What this means is consumers won’t have direct access anymore. Zoom would only offer its video conferencing perks through third-party partners. So as a consumer, to benefit, you’d have to go through their list of partners. 

Although Zoom made this announcement just recently, it won’t take effect till Aug 23, 2020. 

In Zooms announcement letter, they stated before now; their focus point was through direct sales. The company also made use of online subscriptions. They, however, did let us know it was discontinued two months ago. 

The letter said, “We are now shifting to a partner-only model with Zoom technology embedded in partner offerings, which will provide you better local support.”

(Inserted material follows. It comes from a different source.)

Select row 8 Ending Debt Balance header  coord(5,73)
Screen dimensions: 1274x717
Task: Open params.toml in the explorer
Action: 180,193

To cushion the process, so consumers(China) don’t intensively feel the impact, they made recommendations. They listed three video platforms users can switch to for the reason of not being able to purchase directly.

It is still a topic of discussion as to why Zoom made this decision. There has, however, been a series of “talks” deliberating if there would be negative repercussions.

In May, Zoom implemented changes to its platform. These changes, however, favored only corporate entities. This means that free users were not granted access to host meetings. But, they were permitted to join one created by a corporate customer. 

Zoom is one of the companies rigorously criticized for having ties to China. In June, the company shut down an account in cahoots with China. The conference talked about sensitive topics concerning China.

The company has a strict policy. It entails not allowing requests from the Chinese government to affect anyone outside its borders. 

Zoom is an American founded and based video conferencing platform. The founder Eric Yuan is a Chinese immigrant who is an American Citizen. But the workforce employed is primarily Chinese based. According to its regulatory filing from earlier in the year. 

Technology companies do not have it, so Rosy in these times. Anyone with links to China would have a problem with Washington lawmakers. 

For instance, the popular social media platform TikTok is facing the same fate. For a while, the company has been receiving heat from the Washington lawmakers. 

The allegations are that the company is ‘allegedly’ stealing data from its American users. The Washington lawmakers said the act was under the influence of the Chinese government.